APEC Seeks Material Innovators to Improve Manufacturing, Lives
APEC is on the lookout for young researchers in the Asia-Pacific who are developing technologically advanced materials that stand to radically boost next generation manufacturing and people’s quality of life across the region.
Nominations are now being accepted for the 2017 APEC Science Prize for Innovation, Research and Education, whose theme, New Material Technologies, spotlights cross-border innovations led by scientists from APEC economies under 40 years of age. Examples range from ultra-light, durable fibers, to super adhesives and sealants, to pollution-reducing and self-healing substances.
Materials like these could reinvigorate production and supply chains, including growing numbers of small businesses that underpin them, and herald the arrival of new and improved goods and services.
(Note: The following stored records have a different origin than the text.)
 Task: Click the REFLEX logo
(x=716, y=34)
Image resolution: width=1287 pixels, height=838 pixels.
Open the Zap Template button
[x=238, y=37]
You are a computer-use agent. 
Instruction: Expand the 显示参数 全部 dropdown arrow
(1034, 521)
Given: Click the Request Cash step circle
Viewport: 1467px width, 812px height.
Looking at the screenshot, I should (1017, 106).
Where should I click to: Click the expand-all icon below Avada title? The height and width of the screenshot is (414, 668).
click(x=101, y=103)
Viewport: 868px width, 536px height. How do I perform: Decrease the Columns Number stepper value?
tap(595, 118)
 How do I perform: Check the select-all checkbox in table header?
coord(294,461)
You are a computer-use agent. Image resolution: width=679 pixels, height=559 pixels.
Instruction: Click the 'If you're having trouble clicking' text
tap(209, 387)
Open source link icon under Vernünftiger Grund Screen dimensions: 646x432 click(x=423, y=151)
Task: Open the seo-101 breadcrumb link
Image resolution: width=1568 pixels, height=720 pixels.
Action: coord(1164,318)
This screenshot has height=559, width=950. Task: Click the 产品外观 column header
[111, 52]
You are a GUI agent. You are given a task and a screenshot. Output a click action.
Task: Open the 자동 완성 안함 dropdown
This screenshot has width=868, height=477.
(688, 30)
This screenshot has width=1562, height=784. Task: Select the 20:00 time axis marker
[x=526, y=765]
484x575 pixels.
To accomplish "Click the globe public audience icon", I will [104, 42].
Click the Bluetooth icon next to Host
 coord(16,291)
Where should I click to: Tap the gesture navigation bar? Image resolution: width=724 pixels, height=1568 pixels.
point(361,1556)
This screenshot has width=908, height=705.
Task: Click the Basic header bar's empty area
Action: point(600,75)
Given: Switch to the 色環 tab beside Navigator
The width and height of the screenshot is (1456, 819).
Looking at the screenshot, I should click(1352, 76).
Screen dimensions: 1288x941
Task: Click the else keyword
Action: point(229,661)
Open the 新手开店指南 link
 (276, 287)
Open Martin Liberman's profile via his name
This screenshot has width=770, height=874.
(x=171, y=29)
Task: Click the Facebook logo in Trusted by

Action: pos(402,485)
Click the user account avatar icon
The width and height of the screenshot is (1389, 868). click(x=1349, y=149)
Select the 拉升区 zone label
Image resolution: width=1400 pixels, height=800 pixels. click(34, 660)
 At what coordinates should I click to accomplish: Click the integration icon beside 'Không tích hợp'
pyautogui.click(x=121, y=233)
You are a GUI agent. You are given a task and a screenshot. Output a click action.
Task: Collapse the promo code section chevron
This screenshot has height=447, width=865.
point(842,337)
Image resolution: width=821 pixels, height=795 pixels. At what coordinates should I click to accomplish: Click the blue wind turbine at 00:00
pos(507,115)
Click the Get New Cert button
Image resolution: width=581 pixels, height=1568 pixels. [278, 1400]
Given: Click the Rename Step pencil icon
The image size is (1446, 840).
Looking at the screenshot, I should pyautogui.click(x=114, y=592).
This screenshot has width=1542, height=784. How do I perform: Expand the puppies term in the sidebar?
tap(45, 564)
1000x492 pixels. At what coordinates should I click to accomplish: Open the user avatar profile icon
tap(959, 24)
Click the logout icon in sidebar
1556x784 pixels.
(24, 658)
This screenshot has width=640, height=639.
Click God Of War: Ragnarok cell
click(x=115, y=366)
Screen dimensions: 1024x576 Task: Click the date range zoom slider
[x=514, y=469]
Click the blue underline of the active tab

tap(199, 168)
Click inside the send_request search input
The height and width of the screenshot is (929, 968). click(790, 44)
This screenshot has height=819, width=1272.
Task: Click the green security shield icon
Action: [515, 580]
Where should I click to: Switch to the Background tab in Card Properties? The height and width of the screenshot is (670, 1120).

Among others, they may include biosensors that enhance medical monitoring; highly energy efficient homes and automobiles; brighter, more reflective road signs, bicycles and clothing that make travel at night easier and safer; and fast biodegrading packing material, trash bags and diapers.
The focus of the award program, also known as the ASPIRE Prize, was announced by Viet Nam as Chair of APEC in 2017.
“The introduction of advanced materials is crucial to strengthening research capacity among Asia-Pacific economies and the region’s 3 billion people,” explained Tran Quoc Khanh, Viet Nam’s Deputy Minister of Science and Technology. “These new avenues for scientific discovery provide scientists with building blocks to engineer materials with unique and innovative properties.”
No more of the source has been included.